At a Know Your Pulse event held in Holyrood hosted by the Arrhythmia Alliance and AF Association on Wednesday 22nd February, Colin Beattie MSP supported our call upon the Scottish Parliament to debate the need for an AF screening programme for people over 65 in Scotland.
This event raised awareness of the importance of a simple manual pulse check in helping to detect AF, Parliamentarians who attended had a pulse check and an ECG hand-held recording.
Trudie Lobban MBE, Founder & CEO, Arrhythmia Alliance, who hosted the event, said: “Manual pulse rhythm checks are a simple, cost-effective way to identify people with irregular heart rhythms, such as AF, which is why we are calling for a debate in the Scottish parliament on the value of screening for AF. A manual pulse check, is so simple to do, takes less than a minute and does not cost the NHS – but the benefits in preventing AF-related strokes and unnecessary deaths are enormous. Everyone needs to be aware of their pulse and how to manually check for an irregular rhythm.”
Colin Beattie MSP added: “I was shocked to hear about the numbers of people walking around today completely unaware that they have AF and who could be at risk of a debilitating or life-threatening AF-related stroke. I fully endorse the work of the Arrhythmia Alliance and AF Association and their call for a national debate on AF screening in Scotland. The pulse check I had taken showed just how simple and easy it is to identify someone who may have AF.”
AF is the most common heart rhythm abnormality, and is associated with a third of ischaemic strokes, which are typically more severe and debilitating for the patient.
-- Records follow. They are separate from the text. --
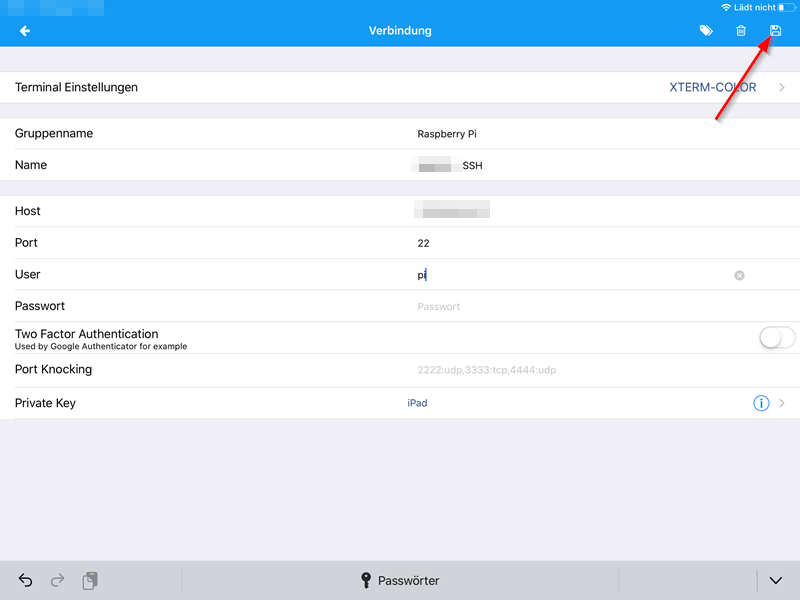Delete this connection with the trash icon
Viewport: 800px width, 600px height.
[x=741, y=30]
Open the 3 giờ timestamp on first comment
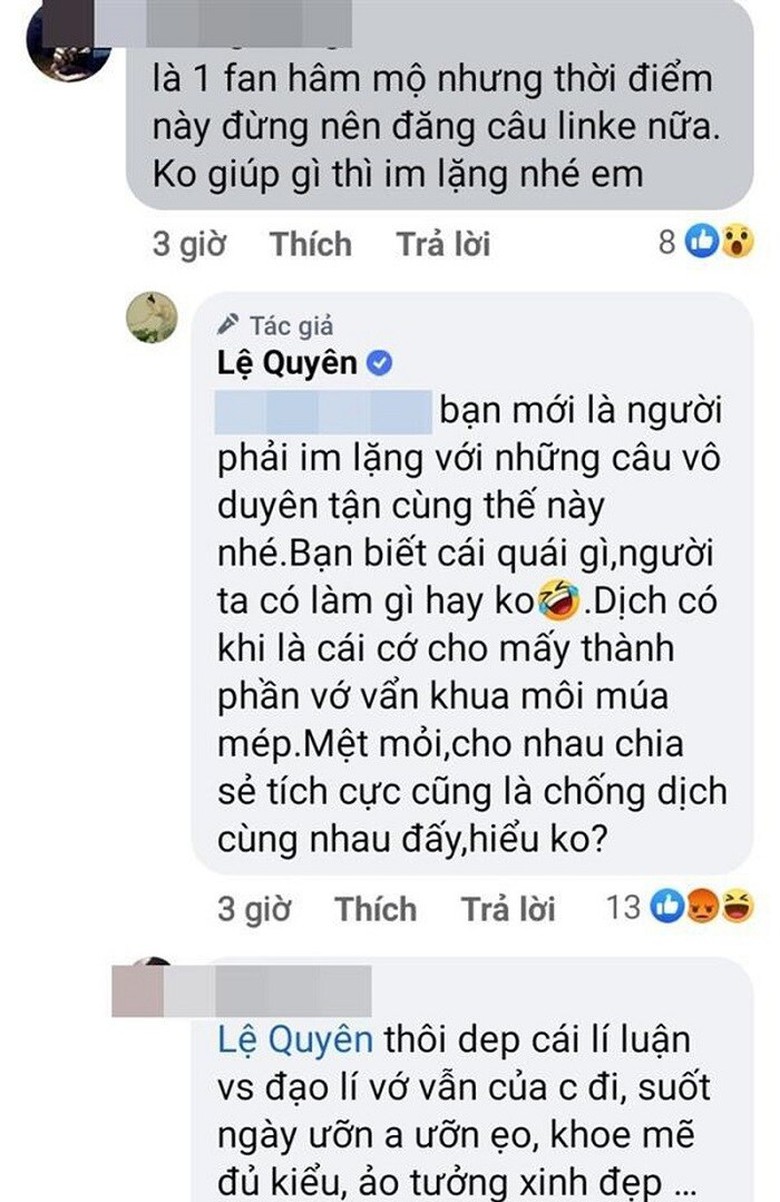The image size is (780, 1202). point(189,244)
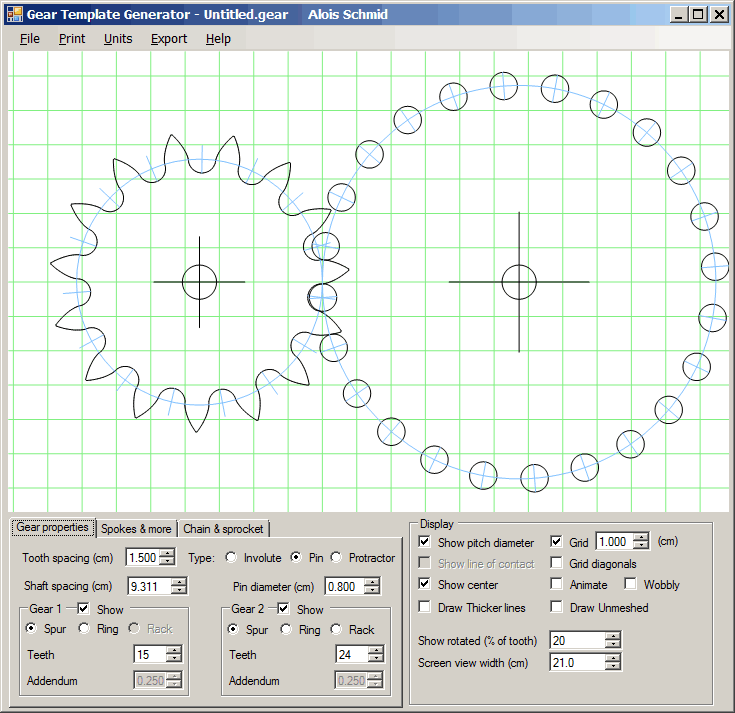The height and width of the screenshot is (713, 735).
Task: Set Gear 1 to Ring
Action: [x=84, y=629]
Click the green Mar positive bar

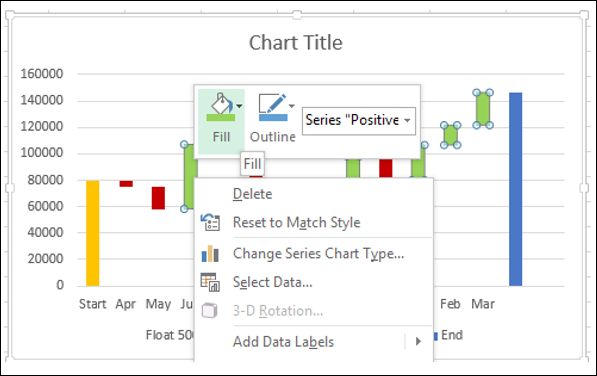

Data from stroke registries show that both unknown and untreated or under treated AF is responsible for most of these strokes. The tragedy is that most could be prevented if efforts were directed towards detection of AF before stroke occurs, through screening or case finding, and the provision of oral anticoagulant medications to prevent clots being formed in the heart, dislodging to be carried to an artery of the brain, blocking the circulation and causing an AF-related stroke.